MODERATOR: Last question tonight on the American side from Reuters, Andy Quinn. Thank you.
QUESTION: Thanks. Madam Secretary, again, to you. If we could please look ahead tomorrow to your visit to India. The U.S.-India relationship is often described as a natural partnership, but as a partnership that seems to be very slow in delivering. There are a number of issues outstanding – lack of progress on the civil nuclear deal, slow or nonexistent progress in opening markets to consumer FDI, and New Delhi’s, publicly anyway, lukewarm stance on Iran – cutting Iran oil imports. Why has progress been so slow in your view? And what concrete expectations do you have for advances on any of these three major areas during your visit over the next couple of days. Thank you.
SECRETARY CLINTON: Well, Andy, of course I’ll have more to say when I’m in India about our relationship. So just very briefly, we see signs of a lot of progress. I think trade is up 19 percent. We are deepening and broadening our cooperation across many issues. We are developing partnerships in areas we never have before, like in higher education. Our clean energy cooperation is extraordinarily far reaching. So I think it’s like any relationship. There’s progress in some areas that we are very heartened by, and there’s more work to be done, but that’s the commitment that we make when we say to another country, “We want to be your partner,” which is why it’s so important what we’re doing in Bangladesh here today. Because these are long-term relationships.
This is not something here today, gone tomorrow.

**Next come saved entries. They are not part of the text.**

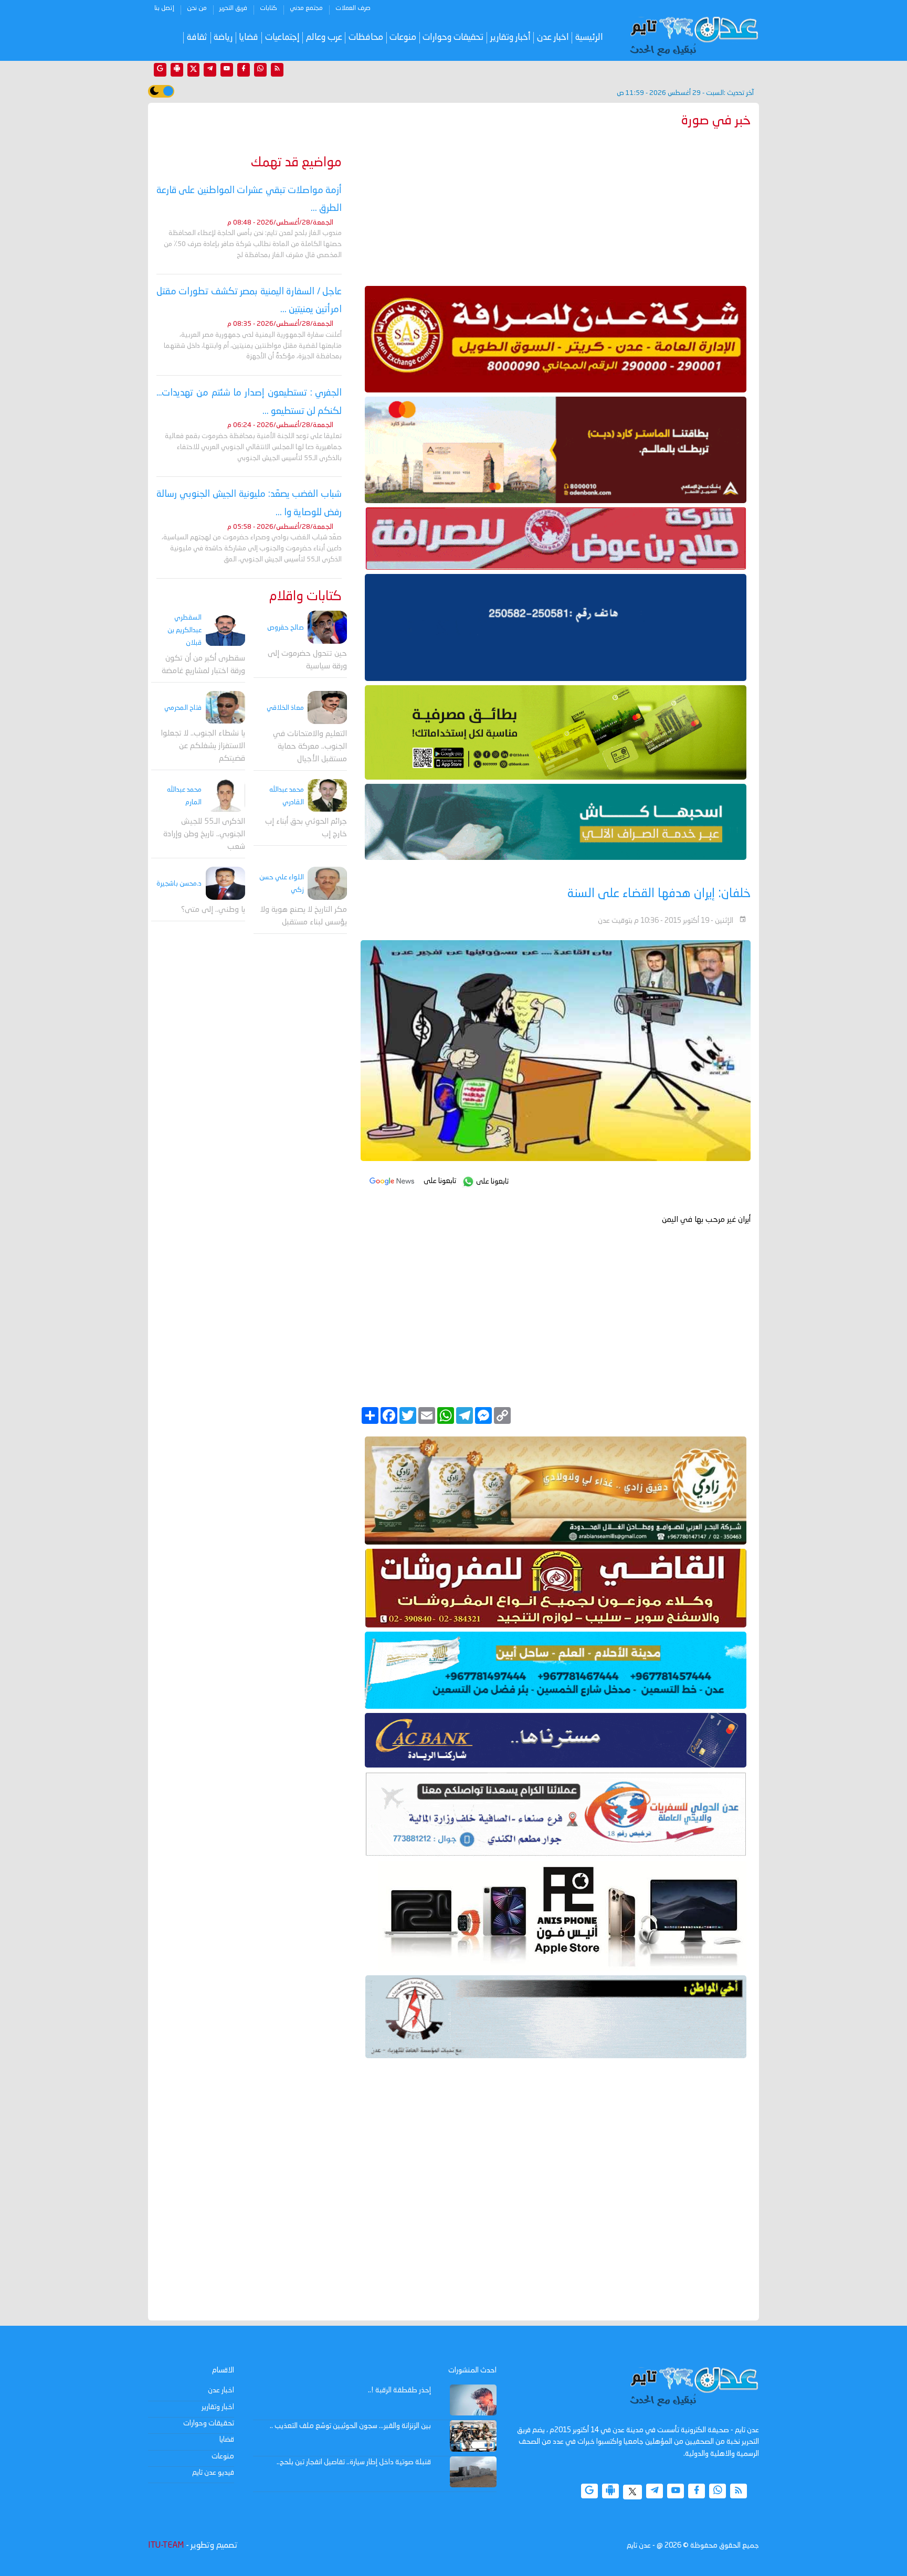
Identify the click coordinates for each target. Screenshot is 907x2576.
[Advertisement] (556, 204)
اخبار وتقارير (218, 2407)
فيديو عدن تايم (213, 2472)
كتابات (268, 8)
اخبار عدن (553, 37)
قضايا (248, 37)
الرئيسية (589, 37)
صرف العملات (353, 8)
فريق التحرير (233, 8)
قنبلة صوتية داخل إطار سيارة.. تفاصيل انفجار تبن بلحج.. (354, 2462)
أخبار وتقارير (510, 37)
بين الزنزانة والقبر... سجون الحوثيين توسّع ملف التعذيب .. (350, 2426)
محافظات (366, 37)
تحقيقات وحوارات (453, 37)
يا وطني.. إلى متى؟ (213, 910)
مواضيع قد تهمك (296, 162)
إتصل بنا (164, 8)
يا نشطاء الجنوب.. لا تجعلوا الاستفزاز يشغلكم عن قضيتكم (203, 746)
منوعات (402, 37)
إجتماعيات (282, 37)
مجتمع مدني (306, 8)
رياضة (223, 37)
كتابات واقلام (305, 596)
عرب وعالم (324, 37)
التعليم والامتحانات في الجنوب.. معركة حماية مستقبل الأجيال (310, 746)
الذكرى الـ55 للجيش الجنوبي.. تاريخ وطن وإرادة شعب (204, 834)
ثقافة (197, 37)
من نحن (197, 8)
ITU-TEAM (166, 2545)
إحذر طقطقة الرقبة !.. (399, 2390)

We are developing in our partnerships the habits of cooperation, the institutionalization that lasts from government to government. I will not be the Secretary of State next year, and I want to see our partnership with Bangladesh or our partnership with India or any other country be embedded in our two governments. And therefore, we are in it for the long term, and we work on these issues together. We make progress. Sometimes there are setbacks, but these are two important countries to us – India and Bangladesh – and we see them in their own ways as being real leaders regionally and globally. I mean, I mentioned that Bangladesh leads the world in U.S. peacekeeping forces, and I have seen those peacekeeping forces. I’ve seen them all over the world, and you should be very proud.

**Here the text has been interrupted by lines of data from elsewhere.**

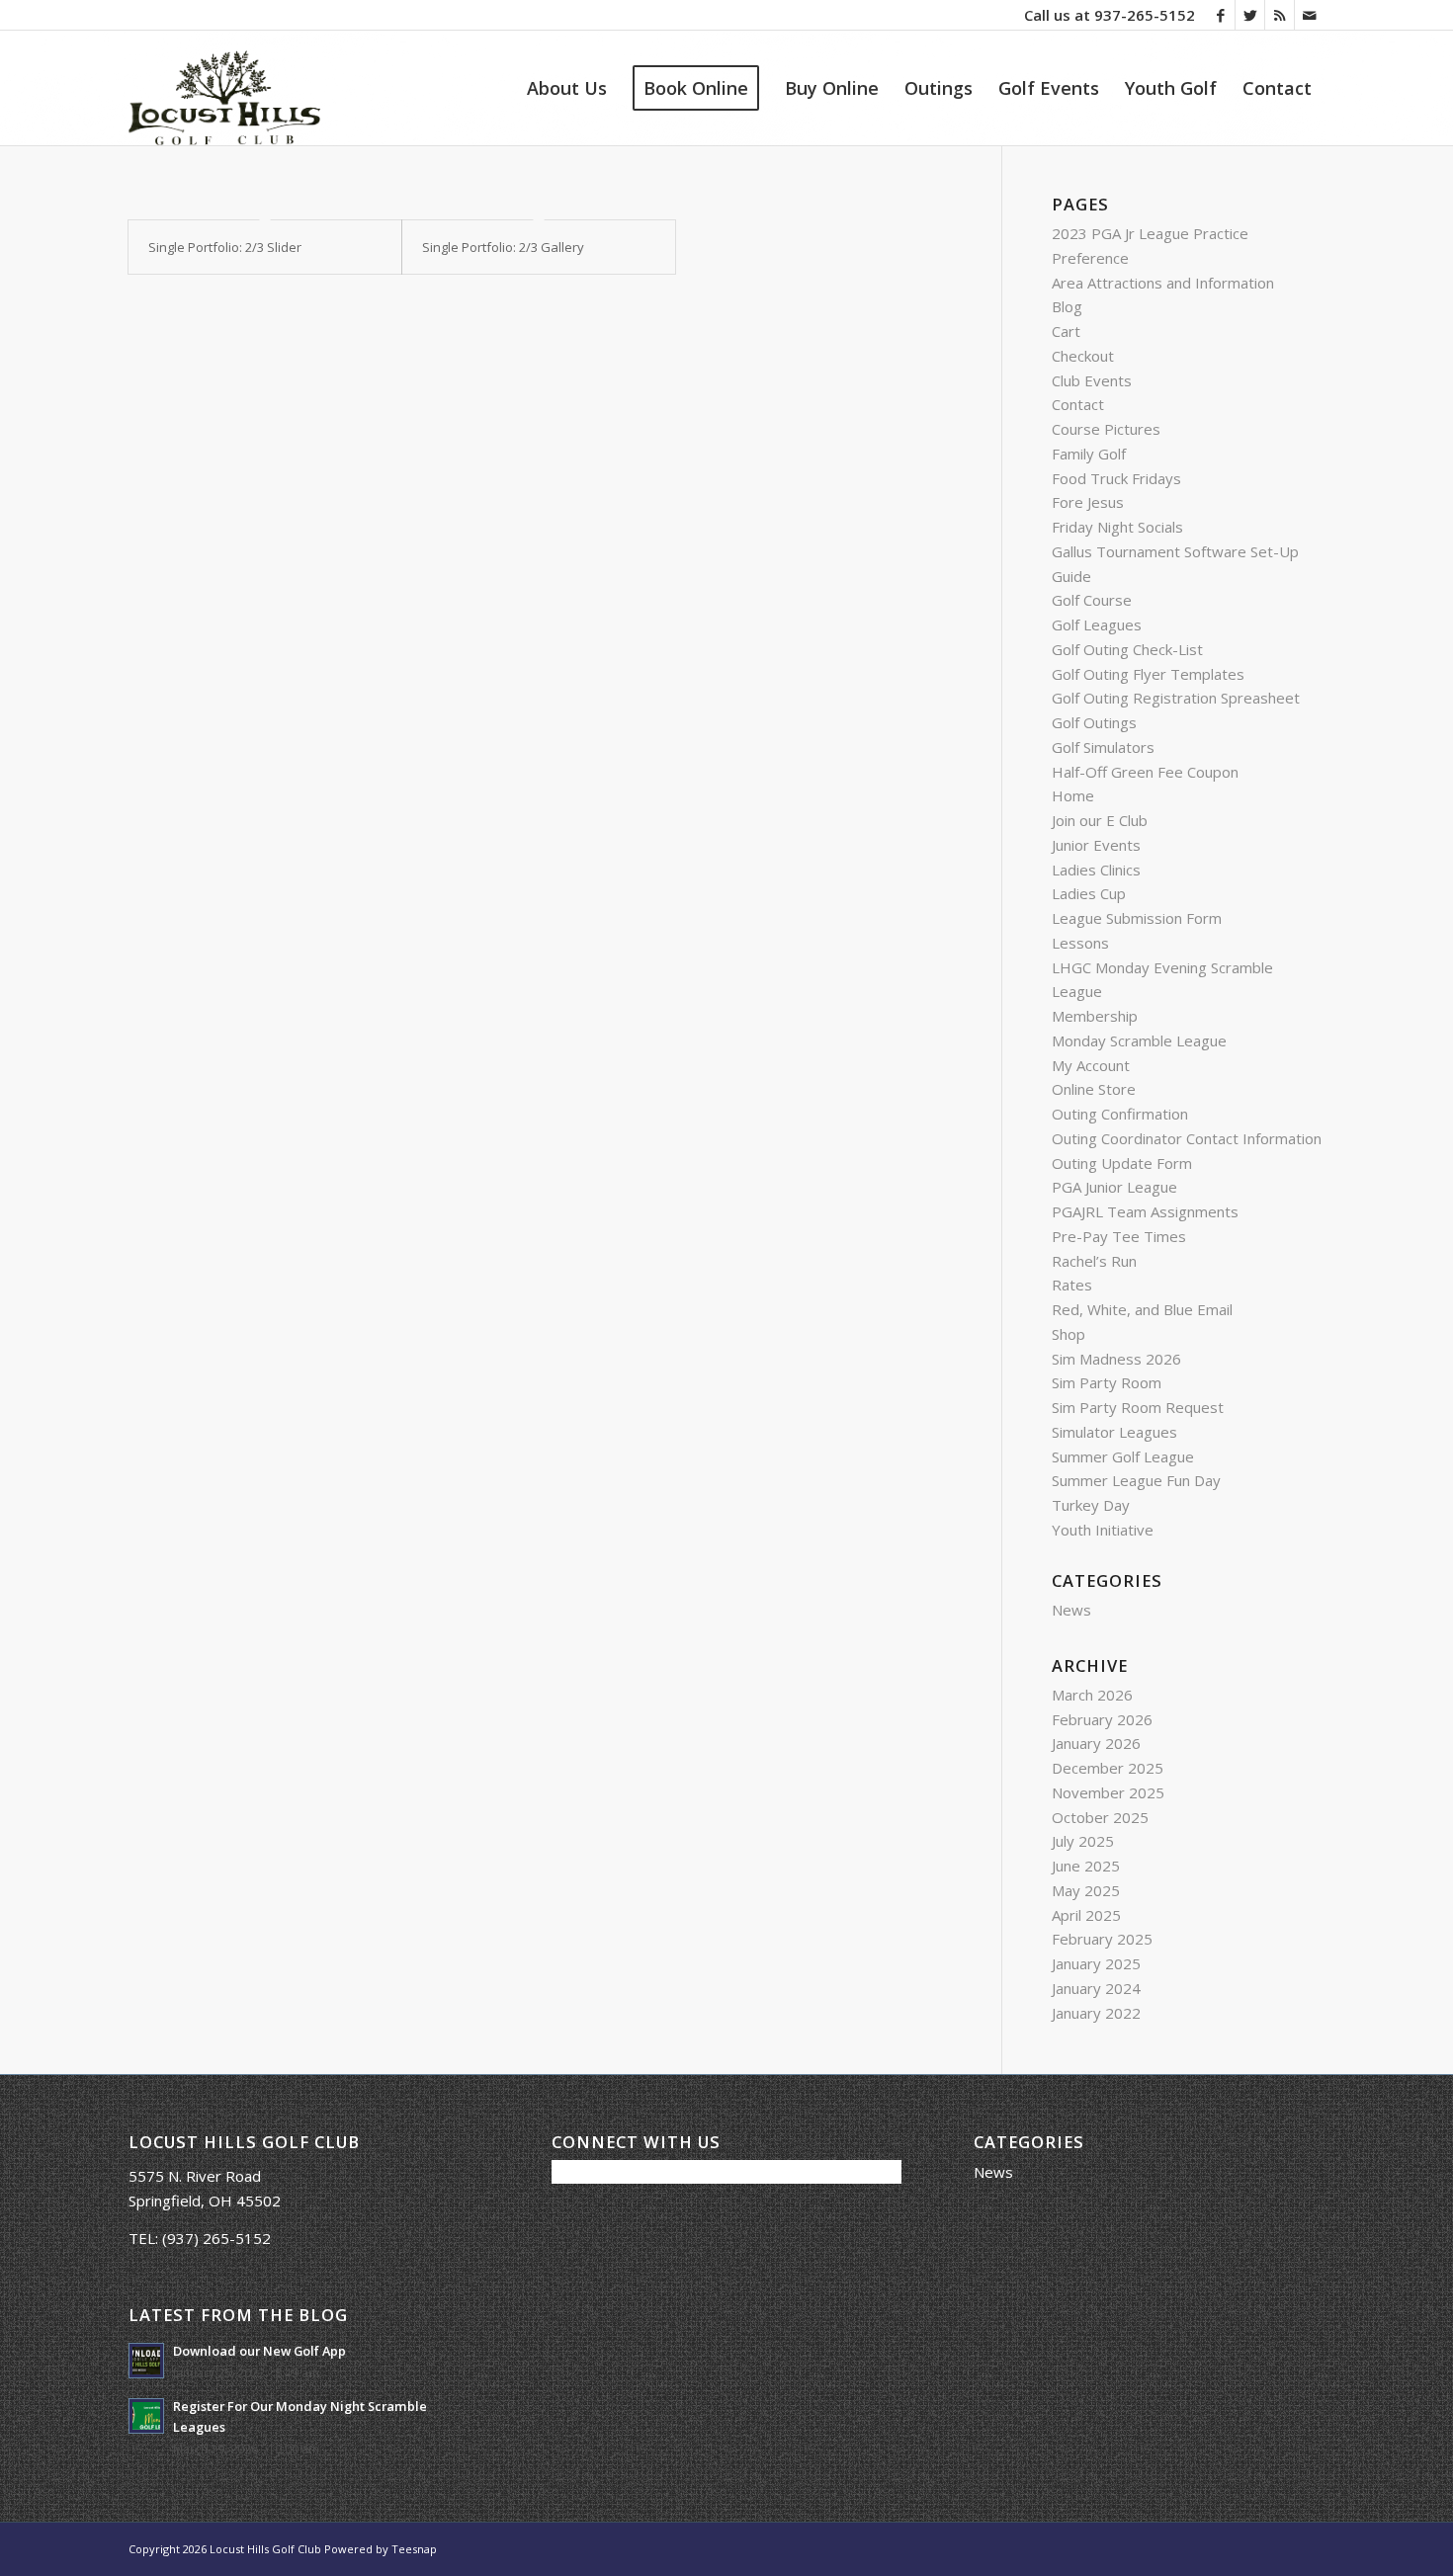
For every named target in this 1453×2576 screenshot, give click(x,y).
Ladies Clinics (1096, 869)
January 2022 (1096, 2013)
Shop (1068, 1334)
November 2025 (1108, 1792)
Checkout (1083, 356)
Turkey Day (1091, 1505)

And I have to confess I’m also very proud of the women that you have in your security forces. When I see them, it is such a strong signal that here is the fourth largest Muslim nation in the world with women leaders of the caliber of the foreign minister, of the prime minister, proud young women serving in every capacity as journalists and as security and military personnel. Bangladesh has so much to give and to model for the world. So we know this is hard, but we are confident. We’re confident in the kind of future that his country is building, and we’re going to be by your side. We will continue to raise difficult issues, because we think that’s what friends do. We’re not going to sit by if we see something we believe you should focus on. But overall, we are very much on a positive trajectory together, and we will remain committed to that. Thank you.

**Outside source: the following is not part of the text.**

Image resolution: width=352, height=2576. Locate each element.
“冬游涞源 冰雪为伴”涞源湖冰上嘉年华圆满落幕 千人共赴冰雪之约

MODERATOR: That’s all the questions that we can take. Thank you, Madam Secretary. Thank you Madam Minister. If you wish to make some concluding remarks –
SECRETARY CLINTON: Well, again, I’m just delighted to have this chance to be here and have this substantive conversation with the minister. I’m looking forward to continuing with the prime minister.
Thank you so much, Your Excellency.
FOREIGN MINISTER MONI: Thank you, and thank you, Madam Secretary for all the kind remarks that you have made about Bangladesh, about its people, about the efforts that we are making, and I think we look forward to a very fruitful close bond and partnership. Thank you. Thank you so much.
MODERATOR: Thank you, Madam Secretary, Madam Minister. The press briefing is over. Thank you very much.